Bahkan, beberapa waktu lalu, KPK juga menggemparkan masyarakat karena melakukan penutupan kasus Bailout Century dan kasus Bantuan Likuiditas Bank Indonesia (BLBI). Kedua kasus ini merupakan kasus megaskandal yang merugikan negara triliunan rupiah.
"Perbandingan dua kasus tersebut memunculkan pertanyaan dalam pikiran kita, bagaimana keseriusan KPK dalam melakukan pemberantasan korupsi? Apakah murni untuk penegakan hukum atau hanya sebagai alat pencitraan? Berpihak kepada siapakah gerakan KPK, kepada rakyat atau konglomerat?? Menangkap koruptor atau justru melindungi koruptor?" kata Mulyadi dalam keterangan beberapa saat lalu (Senin, 19/8).
Mulyadi berharap KPK dapat bekerja secara serius melakukan penegakan hukum dengan menangkap koruptor untuk kepentingan rakyat.
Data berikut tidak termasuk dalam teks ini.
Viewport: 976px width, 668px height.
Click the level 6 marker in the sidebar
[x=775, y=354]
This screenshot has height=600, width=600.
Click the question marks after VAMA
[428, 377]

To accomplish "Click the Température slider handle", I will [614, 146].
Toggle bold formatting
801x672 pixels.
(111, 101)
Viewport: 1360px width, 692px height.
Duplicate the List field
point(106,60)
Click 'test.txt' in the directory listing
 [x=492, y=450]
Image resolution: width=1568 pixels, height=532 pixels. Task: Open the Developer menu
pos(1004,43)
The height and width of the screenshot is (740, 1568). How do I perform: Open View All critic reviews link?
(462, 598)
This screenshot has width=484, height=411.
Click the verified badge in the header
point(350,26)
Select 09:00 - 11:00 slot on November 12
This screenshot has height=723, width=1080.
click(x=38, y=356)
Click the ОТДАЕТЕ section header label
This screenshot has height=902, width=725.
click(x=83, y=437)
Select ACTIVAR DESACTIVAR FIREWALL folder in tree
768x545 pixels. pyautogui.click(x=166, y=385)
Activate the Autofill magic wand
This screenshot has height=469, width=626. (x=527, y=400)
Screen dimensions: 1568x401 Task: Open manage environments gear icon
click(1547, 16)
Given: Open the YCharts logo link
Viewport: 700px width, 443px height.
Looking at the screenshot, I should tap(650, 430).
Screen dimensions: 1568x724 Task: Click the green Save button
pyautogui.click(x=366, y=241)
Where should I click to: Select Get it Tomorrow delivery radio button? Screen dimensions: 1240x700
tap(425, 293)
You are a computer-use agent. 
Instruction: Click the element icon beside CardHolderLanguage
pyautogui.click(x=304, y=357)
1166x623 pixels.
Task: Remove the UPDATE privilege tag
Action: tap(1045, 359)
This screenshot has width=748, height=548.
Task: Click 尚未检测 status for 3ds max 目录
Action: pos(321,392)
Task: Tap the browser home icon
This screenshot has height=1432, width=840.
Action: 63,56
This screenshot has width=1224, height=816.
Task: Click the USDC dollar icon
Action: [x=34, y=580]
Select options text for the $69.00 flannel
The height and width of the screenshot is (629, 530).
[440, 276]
Dan karena itu, KPK mesti ingat bahwa tugasnya selain melakukan tindakan pemberantasan korupsi juga untuk mengembalikan uang negara.
"Kita berharap KPK bisa menangkap kasus-kasus besar, sehingga bisa menyelamatkan uang negara di tengah kondisi keuangan negara yang sedang mengalami defisit," tegas Mulyadi.
Sebagai salah satu solusi memperkecil defisit anggaran, sambung Mulyadi, seharusnya Presiden Jokowi juga dapat menginstruksikan KPK untuk segera mengungkap kasus megaskandal BLBI dan Billout Century, bukan justru dengan menutup kasus tersebut.
"Semoga Operasi Tangkap Tangan (OTT) terhadap Ketua DPD bukan dijadikan sebagai alat untuk menutupi pemberhentian kasus megaskandal yang melibatkan para cukong. Kita berharap KPK bisa kembali kepada tugas dan fungsinya, yakni melakukan pemberantasan dan pencegahan korupsi serta mengembalikan uang negara," demikian Mulyadi.